Reliable Decision Support with LLMs: A Framework for Evaluating Consistency in Binary Text Classification Applications
Fadel M. Megahed, Ying-Ju Chen, L. Allision Jones-Farmer, Younghwa Lee, Jiawei Brooke Wang, Inez M. Zwetsloot
TL;DR
The paper tackles the absence of standardized reliability assessment for LLM-driven binary text classification by introducing a four-phase, psychometrically grounded framework (planning, data collection, reliability analysis, validity analysis). It demonstrates the framework with a financial sentiment case study across 14 LLMs, showing high intra- and inter-model reliability, with smaller models matching or exceeding larger ones in consistency and cost-efficiency, yet limited predictive validity for actual market movements. Key contributions include explicit sample-size planning for reliability metrics, a robust approach to handling invalid outputs, and practical guidance for model selection and annotation pipelines. The work provides open-source resources to foster reproducibility and encourages task-specific evaluation over model size when deploying LLMs for structured classification tasks.
Abstract
This study introduces a framework for evaluating consistency in large language model (LLM) binary text classification, addressing the lack of established reliability assessment methods. Adapting psychometric principles, we determine sample size requirements, develop metrics for invalid responses, and evaluate intra- and inter-rater reliability.
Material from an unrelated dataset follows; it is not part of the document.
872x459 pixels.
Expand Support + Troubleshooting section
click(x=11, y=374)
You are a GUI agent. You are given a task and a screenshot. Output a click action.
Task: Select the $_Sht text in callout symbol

Our case study examines financial news sentiment classification across 14 LLMs (including claude-3-7-sonnet, gpt-4o, deepseek-r1, gemma3, llama3.2, phi4, and command-r-plus), with five replicates per model on 1,350 articles. Models demonstrated high intra-rater consistency, achieving perfect agreement on 90-98% of examples, with minimal differences between expensive and economical models from the same families. When validated against StockNewsAPI labels, models achieved strong performance (accuracy 0.76-0.88), with smaller models like gemma3:1B, llama3.2:3B, and claude-3-5-haiku outperforming larger counterparts. All models performed at chance when predicting actual market movements, indicating task constraints rather than model limitations. Our framework provides systematic guidance for LLM selection, sample size planning, and reliability assessment, enabling organizations to optimize resources for classification tasks.